Usher blends the mundane and the imaginative into a seamless story that glides from the normal happening of finding a sick bird and steadily becomes something magical and wondrous. I loved Usher’s first book series and am so pleased to see him return with another series with these charming characters, the boy with big ideas, the grandfather who grounds him and the magic that takes over both their lives at times. The writing is simple and lovely. The focus on meals here is a treat that will have readers wanting to make their own pancakes, triple-deckers and tea.
The art is a delightful mix of smaller illustrations on white backgrounds and full-page illustrations that show the garden at Granddad’s house. There is an endearing quality to the images that show the beautiful relationship of the grandfather and grandson.
A joy to see beloved characters return. Make sure to have tea and snacks on hand when you share this one. Appropriate for ages 3-5.
When Frieda Caplan started working at the Seventh Street produce market in Los Angeles, there were only potatoes, bananas, tomatoes and apples for sale. Caplan thought it might be work giving something new a try. So she started selling mushrooms. Soon she was known as the Mushroom Queen and had her own stall at the market. She became known as a person who would taste anything and started selling kiwis, jicama, blood oranges, Asian pears and much more. Over the years she introduced consumers to many new things, including seedless watermelons in 1962, horned melon in 1984, and fresh lychee in 2015. Caplan’s daughters now work with her in her produce stall, introducing finds of their own and offering their unique and informed view of what the next big thing might be.
Rockliff offers a dynamic look at the woman who changed how America eats fruits and vegetables.
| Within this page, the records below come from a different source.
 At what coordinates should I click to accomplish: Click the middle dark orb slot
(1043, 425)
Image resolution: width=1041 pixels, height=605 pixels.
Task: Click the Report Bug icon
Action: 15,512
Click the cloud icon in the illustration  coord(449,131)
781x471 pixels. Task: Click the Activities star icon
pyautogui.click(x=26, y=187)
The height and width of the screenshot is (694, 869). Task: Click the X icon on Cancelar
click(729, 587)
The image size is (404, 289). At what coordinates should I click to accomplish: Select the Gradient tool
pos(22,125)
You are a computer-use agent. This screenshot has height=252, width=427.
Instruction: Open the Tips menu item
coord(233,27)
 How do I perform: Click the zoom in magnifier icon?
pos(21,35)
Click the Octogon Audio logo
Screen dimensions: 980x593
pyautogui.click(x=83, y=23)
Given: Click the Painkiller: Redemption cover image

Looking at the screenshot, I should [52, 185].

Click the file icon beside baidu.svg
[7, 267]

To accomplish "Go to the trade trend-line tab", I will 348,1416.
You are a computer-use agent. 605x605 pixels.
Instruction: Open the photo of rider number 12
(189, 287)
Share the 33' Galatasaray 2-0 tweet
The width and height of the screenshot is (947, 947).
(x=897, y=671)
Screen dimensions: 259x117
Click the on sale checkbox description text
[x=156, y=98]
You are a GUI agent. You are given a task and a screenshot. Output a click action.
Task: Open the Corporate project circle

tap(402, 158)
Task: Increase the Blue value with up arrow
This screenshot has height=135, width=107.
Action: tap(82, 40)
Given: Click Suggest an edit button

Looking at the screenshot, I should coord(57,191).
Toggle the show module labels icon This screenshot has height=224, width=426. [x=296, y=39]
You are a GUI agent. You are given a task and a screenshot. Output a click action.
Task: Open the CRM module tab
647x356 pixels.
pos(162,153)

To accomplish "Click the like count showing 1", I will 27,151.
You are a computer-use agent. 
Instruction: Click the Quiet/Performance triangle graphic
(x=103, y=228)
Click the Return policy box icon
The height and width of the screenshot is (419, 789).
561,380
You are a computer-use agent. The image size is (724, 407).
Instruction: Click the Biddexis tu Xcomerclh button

Her fearless approach to trying new things combined with a deep instinct about what will work for the market. Beautifully, the book focuses on Caplan herself but also richly shows the things that she introduced to American stores. Readers are sure to find new fruits and vegetables on the pages here, and perhaps be brave enough to try then when they make their way to supermarkets across the country.
Potter’s illustrations are richly colored and warm. They show Caplan in the 1950s when she started and then steadily move forward in time, nicely showing the time period through the clothing of the people. The fruits and vegetables are rainbow bright and nicely labeled with their name and the year that Caplan discovered them for the U.S. market.
Bright, intelligent and full of juicy details. Appropriate for ages 4-6.